Semantic and Feature Handling
This scenario is also a good example of governed semantic interpretation.
If the requested model depends on concepts that do not map cleanly to the active canonical or query sets, several things may happen:
- the task may remain blocked until the semantics are clarified
- some feature logic may remain local under policy-permitted handling
- emerging behavioral or query concepts may later contribute to governed semantic evolution
This is where the use case touches:
domainCanonicalAttributeQueryAttribute- local attribute handling
- governed candidate evolution
The important point is that training logic does not get to redefine protocol meaning privately or silently.
Key Boundary Reminders
The desire to train on consumer behavior is not yet a full protocol event.
The full SCP lifecycle begins only when the system turns that training intent into authorized protocol work with explicit feature, privacy, and evaluation constraints.
Likewise, the trained model itself is not automatically the protocol truth.
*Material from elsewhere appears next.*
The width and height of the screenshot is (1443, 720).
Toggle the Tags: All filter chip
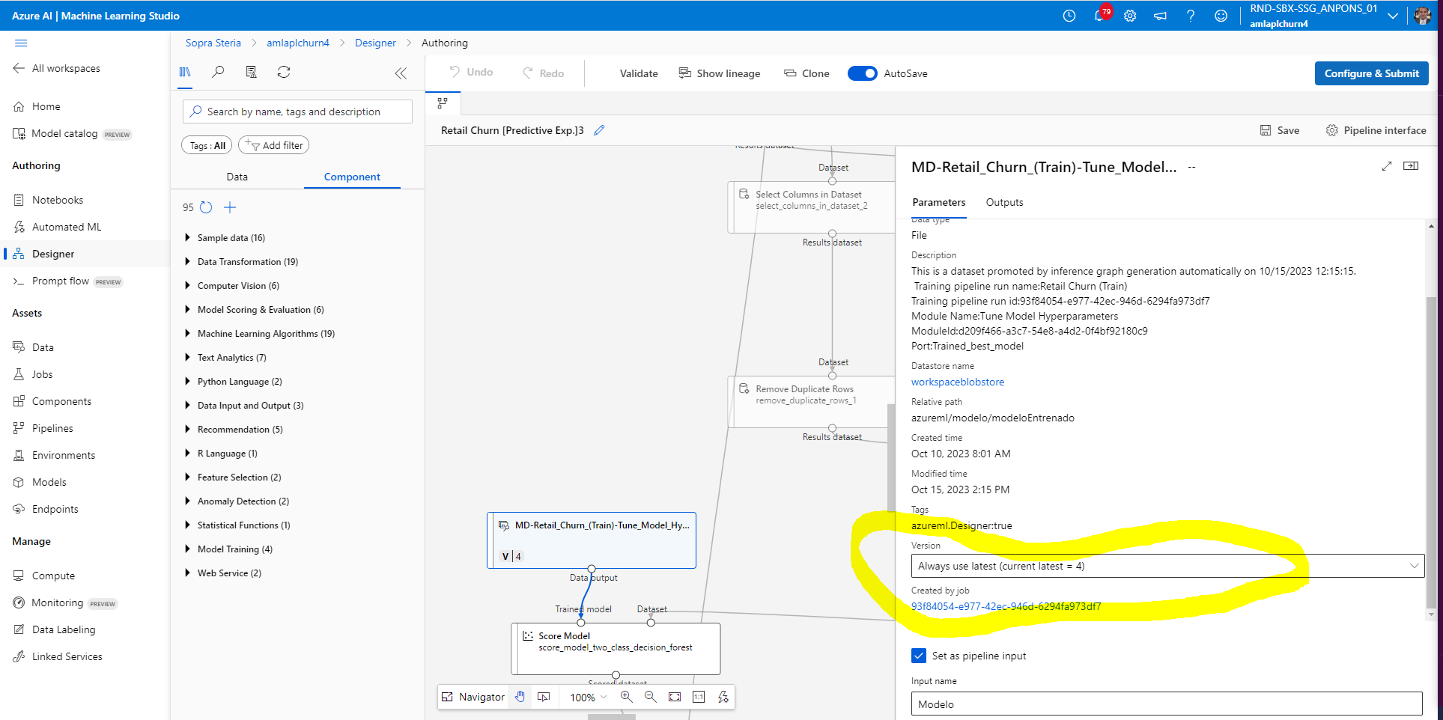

The protocol truth is the accepted and settled training result that downstream systems then use as the basis for deployment or activation.
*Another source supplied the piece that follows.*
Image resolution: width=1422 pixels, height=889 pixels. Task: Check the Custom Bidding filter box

This use case exercises the most demanding protocol path: composite task with iterative sub-tasks, multi-Vault fan-out at every round, federated secure aggregation, cumulative privacy budget management, TEE attestation across all Vaults and all rounds, composite settlement linking all round-level evidence, and model artifact delivery to a downstream registry. It serves as the upper-bound reference scenario for SCP protocol complexity.